We are gravely disappointed by your response to allegations that a homeless service provider, formerly of the Bronx Parent Housing Network (BPHN), regularly sexually assaulted homeless women. As the New York Times reported, these assaults were carried out in addition to financial exploitation.

It is despicable that the City was doing business with an abuser, and continued to do business with him, despite multiple survivors reaching out to the NYC Department of Social Services (DSS) to alert them of the situation.

When two survivors reported their abuse to the DSS, according to the New York Times article, DSS referred the cases back to the BPHN Board of Directors.

We urge you, Mr. Mayor, to take responsibility and hold both DSS and the Department of Homeless Services (DHS) accountable for the fact that their complaint system is fundamentally broken.

To merely blame BPHN’s Board of Directors and place the burden on them to hire an independent firm to investigate is not enough.

Yes, they need to address their multiple failures as an agency– but we the City have failed here too.
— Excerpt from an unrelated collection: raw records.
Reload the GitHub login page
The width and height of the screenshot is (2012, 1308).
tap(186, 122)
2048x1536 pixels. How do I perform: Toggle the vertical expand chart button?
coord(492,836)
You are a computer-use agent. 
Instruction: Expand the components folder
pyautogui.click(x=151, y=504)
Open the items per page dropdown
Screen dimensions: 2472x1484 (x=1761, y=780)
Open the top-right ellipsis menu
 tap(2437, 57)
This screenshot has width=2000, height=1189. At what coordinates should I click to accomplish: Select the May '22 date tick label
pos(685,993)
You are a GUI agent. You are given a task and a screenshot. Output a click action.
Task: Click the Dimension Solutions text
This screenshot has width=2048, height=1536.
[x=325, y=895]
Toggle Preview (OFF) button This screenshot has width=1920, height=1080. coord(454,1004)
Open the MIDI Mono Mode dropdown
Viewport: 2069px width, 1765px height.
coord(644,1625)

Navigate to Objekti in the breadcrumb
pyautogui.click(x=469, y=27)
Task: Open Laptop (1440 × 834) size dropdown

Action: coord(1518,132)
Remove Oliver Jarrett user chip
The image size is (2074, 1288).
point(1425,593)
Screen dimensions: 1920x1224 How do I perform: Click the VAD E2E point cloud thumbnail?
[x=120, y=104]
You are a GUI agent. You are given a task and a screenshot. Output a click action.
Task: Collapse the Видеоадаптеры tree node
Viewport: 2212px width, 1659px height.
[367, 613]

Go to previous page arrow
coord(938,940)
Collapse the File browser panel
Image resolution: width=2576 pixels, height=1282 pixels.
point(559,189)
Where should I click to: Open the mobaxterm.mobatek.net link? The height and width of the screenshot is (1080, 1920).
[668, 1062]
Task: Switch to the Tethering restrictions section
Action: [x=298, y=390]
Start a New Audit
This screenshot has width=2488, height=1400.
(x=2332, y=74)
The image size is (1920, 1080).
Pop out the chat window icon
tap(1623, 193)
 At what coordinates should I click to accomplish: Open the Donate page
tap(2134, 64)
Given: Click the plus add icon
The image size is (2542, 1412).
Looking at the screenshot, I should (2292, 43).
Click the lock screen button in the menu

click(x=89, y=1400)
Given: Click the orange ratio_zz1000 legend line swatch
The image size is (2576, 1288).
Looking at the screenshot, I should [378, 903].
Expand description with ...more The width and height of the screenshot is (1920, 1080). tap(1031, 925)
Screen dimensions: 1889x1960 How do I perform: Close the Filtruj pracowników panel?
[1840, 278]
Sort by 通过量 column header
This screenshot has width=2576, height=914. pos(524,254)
Systemic changes need to be made to our contracting system to prioritize women and all survivors of violence.

Furthermore, while we support every survivor’s right to decide if they wish to seek police support, the NYPD SVD should already be investigating this case on the abuser’s side.

Is this already happening? We understand why BPHN would benefit from hiring their own independent investigator, but why does the City have to wait when we have a fully equipped SVD at our disposal?

Survivors do not matter less because of their income or housing status. DSS should have taken these complaints seriously and worked directly with DHS to connect the survivors with support.

Should the City contract blindly with no regard for the violence we effectively fund?

Of course not– but as this case shows, we pour millions of dollars into contracts without effectively responding to allegations of abuse.

At a minimum, the BPHN survivors should have been made aware of counseling services. The Administration failed to take this critical first step, in spite of having dedicated agencies like ENDGBV and the many non-profit providers with whom it contracts (identified on the NYC Hope website) at its disposal.

I am drafting legislation that requires DSS and DHS to share basic Domestic Violence resources with any complainant that mentions sexual assault. But this is just a small step — we need sweeping action from you at the top.

Mayor de Blasio, we demand that you:

1. Ensure that survivors who came forward are made aware of the resources available to them, beginning with counseling. Trained trauma-informed counselors can assist survivors in determining if they want to work with NYPD SVD to investigate the assaults.

2. Commit to the restructuring of complaint systems at DSS, DHS, and all government agencies, to ensure allegations of abuse are treated with the utmost care, especially when dealing with our most vulnerable populations — like homeless women.

3. Inform us if NYPD SVD is actively investigating the BPHN abuser, and ensure they follow best practices in being respectful of every survivor’s right not to engage with PD given the risks of retraumatization.

Frankly, you missed an opportunity this past Sunday to remind people that resources are available for survivors to get help.

It’s critical that leaders provide this information on a regular basis — especially now as data shows sexual assault has intensified during COVID.

Safe Horizon is a great resource with a 24/7 rape and sexual assault help hotline: 1-212-227-3000.

We implore you to take the above three steps immediately and to be as transparent as possible about the outcomes so we can send a clear message to survivors in New York City about your Administration’s priorities.